_Your instructions_
Below this sentence is a listing; return exactly its lines from the one with "Contact & route (89, 2023)" to the one with "tvOS (394, 1975)", both kept, and nothing more.

_Source data_

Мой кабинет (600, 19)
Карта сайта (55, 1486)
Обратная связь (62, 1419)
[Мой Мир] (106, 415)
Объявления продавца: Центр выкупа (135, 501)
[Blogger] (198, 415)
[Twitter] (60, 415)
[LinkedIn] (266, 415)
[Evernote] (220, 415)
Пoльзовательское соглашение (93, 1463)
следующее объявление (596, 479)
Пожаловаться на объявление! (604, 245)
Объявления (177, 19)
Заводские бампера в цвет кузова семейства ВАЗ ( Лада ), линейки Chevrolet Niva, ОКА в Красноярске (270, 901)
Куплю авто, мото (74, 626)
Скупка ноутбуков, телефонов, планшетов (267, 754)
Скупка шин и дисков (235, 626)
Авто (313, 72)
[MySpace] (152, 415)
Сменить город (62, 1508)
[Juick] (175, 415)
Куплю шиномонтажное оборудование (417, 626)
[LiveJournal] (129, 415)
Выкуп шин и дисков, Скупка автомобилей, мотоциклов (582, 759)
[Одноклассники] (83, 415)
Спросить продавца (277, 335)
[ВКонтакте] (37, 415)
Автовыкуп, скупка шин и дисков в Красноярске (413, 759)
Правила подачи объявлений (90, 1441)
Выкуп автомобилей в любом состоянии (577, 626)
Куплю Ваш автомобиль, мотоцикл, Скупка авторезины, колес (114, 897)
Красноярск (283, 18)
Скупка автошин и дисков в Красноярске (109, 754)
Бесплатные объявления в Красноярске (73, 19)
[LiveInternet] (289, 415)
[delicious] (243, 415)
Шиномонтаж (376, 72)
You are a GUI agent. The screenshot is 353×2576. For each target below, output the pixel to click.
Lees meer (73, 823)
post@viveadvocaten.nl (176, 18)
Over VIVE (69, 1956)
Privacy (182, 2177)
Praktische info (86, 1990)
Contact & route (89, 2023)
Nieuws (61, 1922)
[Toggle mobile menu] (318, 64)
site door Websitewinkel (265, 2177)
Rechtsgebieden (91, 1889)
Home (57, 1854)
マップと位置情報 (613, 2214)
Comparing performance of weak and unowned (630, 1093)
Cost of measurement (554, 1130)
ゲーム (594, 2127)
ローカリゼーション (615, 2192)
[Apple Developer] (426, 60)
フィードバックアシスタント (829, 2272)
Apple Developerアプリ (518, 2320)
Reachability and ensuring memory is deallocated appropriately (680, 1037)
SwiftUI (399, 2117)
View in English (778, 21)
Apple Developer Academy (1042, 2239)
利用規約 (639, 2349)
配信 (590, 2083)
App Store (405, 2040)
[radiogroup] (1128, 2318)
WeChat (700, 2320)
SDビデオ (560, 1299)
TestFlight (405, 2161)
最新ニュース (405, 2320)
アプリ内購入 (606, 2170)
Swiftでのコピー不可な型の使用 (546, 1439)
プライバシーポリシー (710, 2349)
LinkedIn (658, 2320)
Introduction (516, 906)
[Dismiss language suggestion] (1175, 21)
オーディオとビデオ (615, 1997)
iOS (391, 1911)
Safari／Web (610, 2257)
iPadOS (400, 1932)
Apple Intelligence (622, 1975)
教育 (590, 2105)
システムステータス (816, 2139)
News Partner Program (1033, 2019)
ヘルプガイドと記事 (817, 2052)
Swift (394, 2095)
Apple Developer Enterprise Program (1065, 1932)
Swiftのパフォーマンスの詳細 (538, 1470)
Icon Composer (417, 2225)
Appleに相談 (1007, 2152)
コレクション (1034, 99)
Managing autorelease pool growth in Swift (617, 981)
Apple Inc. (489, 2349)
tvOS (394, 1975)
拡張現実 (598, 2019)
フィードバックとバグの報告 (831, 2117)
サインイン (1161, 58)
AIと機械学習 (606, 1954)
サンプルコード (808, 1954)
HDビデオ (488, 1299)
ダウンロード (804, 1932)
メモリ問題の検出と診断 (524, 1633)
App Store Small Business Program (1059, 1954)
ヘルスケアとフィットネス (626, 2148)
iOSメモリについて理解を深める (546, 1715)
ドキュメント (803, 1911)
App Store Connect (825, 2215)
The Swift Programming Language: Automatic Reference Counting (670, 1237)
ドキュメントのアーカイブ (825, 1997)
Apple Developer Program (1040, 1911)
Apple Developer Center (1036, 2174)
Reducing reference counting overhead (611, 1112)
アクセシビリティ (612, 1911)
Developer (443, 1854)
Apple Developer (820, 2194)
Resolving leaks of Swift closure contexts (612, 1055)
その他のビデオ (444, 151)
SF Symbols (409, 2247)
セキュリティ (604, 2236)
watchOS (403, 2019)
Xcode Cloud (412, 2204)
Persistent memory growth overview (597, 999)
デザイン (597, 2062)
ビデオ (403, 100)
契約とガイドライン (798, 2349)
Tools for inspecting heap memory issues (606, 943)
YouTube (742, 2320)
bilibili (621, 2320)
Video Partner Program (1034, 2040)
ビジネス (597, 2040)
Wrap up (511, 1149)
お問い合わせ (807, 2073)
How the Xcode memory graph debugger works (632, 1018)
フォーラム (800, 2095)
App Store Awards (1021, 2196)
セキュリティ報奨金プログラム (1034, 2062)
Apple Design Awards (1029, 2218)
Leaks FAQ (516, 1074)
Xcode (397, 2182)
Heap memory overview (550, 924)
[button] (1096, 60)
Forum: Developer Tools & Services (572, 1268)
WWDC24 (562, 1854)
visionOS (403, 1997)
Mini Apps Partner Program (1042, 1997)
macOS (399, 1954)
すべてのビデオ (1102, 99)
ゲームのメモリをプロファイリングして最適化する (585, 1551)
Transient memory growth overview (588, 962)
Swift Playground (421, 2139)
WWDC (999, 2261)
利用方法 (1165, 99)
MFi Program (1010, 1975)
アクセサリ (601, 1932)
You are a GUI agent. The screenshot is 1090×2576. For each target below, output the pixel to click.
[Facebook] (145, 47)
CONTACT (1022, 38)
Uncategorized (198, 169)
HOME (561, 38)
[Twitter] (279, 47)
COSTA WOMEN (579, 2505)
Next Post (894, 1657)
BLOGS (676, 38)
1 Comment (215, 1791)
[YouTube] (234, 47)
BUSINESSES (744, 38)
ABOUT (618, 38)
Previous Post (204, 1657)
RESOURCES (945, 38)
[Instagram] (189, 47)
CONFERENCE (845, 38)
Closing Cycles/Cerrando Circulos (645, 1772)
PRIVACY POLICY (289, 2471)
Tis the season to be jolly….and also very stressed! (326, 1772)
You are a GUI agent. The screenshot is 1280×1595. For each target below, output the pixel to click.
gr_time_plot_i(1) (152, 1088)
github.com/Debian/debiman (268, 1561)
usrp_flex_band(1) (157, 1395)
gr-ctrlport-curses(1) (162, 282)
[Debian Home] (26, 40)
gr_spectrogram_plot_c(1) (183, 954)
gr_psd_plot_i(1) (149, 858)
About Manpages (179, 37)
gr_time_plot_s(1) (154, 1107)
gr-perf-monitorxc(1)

_Task output_
Contact & route (89, 2023)
Nieuws (61, 1922)
[Toggle mobile menu] (318, 64)
site door Websitewinkel (265, 2177)
Rechtsgebieden (91, 1889)
Home (57, 1854)
マップと位置情報 (613, 2214)
Comparing performance of weak and unowned (630, 1093)
Cost of measurement (554, 1130)
ゲーム (594, 2127)
ローカリゼーション (615, 2192)
[Apple Developer] (426, 60)
フィードバックアシスタント (829, 2272)
Apple Developerアプリ (518, 2320)
Reachability and ensuring memory is deallocated appropriately (680, 1037)
SwiftUI (399, 2117)
View in English (778, 21)
Apple Developer Academy (1042, 2239)
利用規約 (639, 2349)
配信 (590, 2083)
App Store (405, 2040)
[radiogroup] (1128, 2318)
WeChat (700, 2320)
SDビデオ (560, 1299)
TestFlight (405, 2161)
最新ニュース (405, 2320)
アプリ内購入 (606, 2170)
Swiftでのコピー不可な型の使用 (546, 1439)
プライバシーポリシー (710, 2349)
LinkedIn (658, 2320)
Introduction (516, 906)
[Dismiss language suggestion] (1175, 21)
オーディオとビデオ (615, 1997)
iOS (391, 1911)
Safari／Web (610, 2257)
iPadOS (400, 1932)
Apple Intelligence (622, 1975)
教育 (590, 2105)
システムステータス (816, 2139)
News Partner Program (1033, 2019)
ヘルプガイドと記事 (817, 2052)
Swift (394, 2095)
Apple Developer Enterprise Program (1065, 1932)
Swiftのパフォーマンスの詳細 (538, 1470)
Icon Composer (417, 2225)
Appleに相談 (1007, 2152)
コレクション (1034, 99)
Managing autorelease pool growth in Swift (617, 981)
Apple Inc. (489, 2349)
tvOS (394, 1975)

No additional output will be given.